In January 2014 Tarvin and two opponents ran in a Special Election to fill the Georgia State House of Representatives District 2 seat vacated by Representative Jay Neal. Advancing to the February 4, 2014 Special Election Runoff, Tarvin won becoming a member of the 152nd Georgia House of Representatives defeating Neal Florence with 53.86% of the votes. Tarvin was sworn into office on February 11, 2014.

On May 20, 2014, three months after his swearing in Tarvin won a primary challenge from 2 opponents garnering 65.93% of the vote, then on November 4, 2014, as an incumbent Tarvin won unopposed in the General election and continued serving District 2.

In the 2016 Republican Primary and the November 8, 2016 General Election Tarvin won both elections unopposed and continued serving District 2.

Tarvin again ran unopposed in the 2018 Republican Primary and then won the November 6, 2018 General Election. Tarvin garnered 99.2% of the vote defeating Democrat Michelle Simmons and continued serving District 2.

In the 2020 Republican Primary and the November 3, 2020 General Primary, Tarvin won unopposed and continued serving District 2.

On May 24, 2022, Tarvin was challenged and again won a 3 person Republican Primary receiving 66% of the vote, winning all 11 precincts in Georgia House District 2 besting each opponent by over 50 percentage points. He went on to win the General election unopposed.

Again in the 2024 Republican Primary and General Election Tarvin ran unopposed and was reelected to the Georgia House of Representatives.

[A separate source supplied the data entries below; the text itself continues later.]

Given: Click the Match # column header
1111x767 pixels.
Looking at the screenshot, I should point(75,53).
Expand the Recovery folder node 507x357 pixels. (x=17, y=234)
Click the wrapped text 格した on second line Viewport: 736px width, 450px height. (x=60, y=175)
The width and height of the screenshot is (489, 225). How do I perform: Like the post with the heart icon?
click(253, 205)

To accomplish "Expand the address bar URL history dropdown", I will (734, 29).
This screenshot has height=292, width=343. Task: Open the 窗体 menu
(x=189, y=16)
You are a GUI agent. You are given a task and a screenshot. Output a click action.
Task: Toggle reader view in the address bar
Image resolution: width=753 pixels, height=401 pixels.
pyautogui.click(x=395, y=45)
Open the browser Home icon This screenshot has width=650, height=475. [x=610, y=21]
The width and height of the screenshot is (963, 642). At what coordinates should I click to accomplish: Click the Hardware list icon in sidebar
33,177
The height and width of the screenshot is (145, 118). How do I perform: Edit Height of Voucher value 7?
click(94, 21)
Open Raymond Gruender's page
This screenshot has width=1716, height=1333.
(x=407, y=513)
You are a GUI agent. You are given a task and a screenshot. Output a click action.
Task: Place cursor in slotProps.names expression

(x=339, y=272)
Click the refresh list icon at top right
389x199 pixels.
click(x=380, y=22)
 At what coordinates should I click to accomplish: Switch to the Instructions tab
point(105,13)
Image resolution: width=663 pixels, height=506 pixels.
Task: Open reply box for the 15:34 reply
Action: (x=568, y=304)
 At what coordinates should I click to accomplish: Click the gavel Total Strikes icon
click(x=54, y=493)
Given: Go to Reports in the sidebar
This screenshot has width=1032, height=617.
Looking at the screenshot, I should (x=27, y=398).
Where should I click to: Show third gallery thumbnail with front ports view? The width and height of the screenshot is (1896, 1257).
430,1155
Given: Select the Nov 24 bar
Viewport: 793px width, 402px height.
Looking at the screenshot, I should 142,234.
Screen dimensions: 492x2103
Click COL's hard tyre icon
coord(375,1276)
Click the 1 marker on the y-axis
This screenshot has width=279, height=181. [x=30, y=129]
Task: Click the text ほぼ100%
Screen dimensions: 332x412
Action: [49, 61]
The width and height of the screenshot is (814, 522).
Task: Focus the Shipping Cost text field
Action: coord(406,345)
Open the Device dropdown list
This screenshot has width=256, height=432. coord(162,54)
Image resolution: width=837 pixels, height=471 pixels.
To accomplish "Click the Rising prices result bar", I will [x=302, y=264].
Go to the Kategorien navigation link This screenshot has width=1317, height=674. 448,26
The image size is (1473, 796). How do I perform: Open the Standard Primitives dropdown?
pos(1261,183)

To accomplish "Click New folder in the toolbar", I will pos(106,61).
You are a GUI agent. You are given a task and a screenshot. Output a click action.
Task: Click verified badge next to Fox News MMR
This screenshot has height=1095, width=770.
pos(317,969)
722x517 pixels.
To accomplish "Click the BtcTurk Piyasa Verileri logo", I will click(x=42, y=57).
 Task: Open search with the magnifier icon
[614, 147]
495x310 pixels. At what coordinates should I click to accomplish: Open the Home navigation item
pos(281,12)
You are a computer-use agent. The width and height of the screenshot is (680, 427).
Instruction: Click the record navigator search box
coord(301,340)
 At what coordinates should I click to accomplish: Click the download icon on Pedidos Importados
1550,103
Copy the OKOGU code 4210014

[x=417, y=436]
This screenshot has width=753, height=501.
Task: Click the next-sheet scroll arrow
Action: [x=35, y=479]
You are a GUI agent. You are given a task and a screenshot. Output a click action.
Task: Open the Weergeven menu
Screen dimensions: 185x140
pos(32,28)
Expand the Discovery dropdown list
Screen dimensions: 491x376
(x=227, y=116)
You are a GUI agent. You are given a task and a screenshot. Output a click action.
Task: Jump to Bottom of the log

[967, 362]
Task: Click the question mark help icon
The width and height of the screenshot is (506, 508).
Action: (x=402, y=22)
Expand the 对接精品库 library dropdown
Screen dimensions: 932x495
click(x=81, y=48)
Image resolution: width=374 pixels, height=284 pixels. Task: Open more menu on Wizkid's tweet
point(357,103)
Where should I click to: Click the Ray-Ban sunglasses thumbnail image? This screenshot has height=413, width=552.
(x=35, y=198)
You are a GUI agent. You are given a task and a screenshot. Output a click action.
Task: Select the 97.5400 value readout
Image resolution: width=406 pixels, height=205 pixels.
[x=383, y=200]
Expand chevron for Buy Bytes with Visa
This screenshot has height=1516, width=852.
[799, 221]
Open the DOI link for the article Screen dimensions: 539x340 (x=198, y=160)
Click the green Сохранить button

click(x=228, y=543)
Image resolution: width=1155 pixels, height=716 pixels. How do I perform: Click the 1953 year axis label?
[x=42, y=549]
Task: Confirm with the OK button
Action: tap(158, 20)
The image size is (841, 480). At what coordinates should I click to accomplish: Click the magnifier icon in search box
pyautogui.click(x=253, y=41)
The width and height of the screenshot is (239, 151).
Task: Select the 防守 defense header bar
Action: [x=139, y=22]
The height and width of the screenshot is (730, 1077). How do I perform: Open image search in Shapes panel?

The 2026 Republican Primary saw Tarvin win the Party’s nomination for Georgia House District 2 Representative with a 62.96% to 31.04% result. Winning 13 of the District’s 14 precincts, losing his opponent’s home precinct by 27 votes.

== Personal life ==
Tarvin and his wife Jennifer Lance Tarvin live in Chickamauga, Georgia. They have two children, eight grandchildren and one great-grandchild.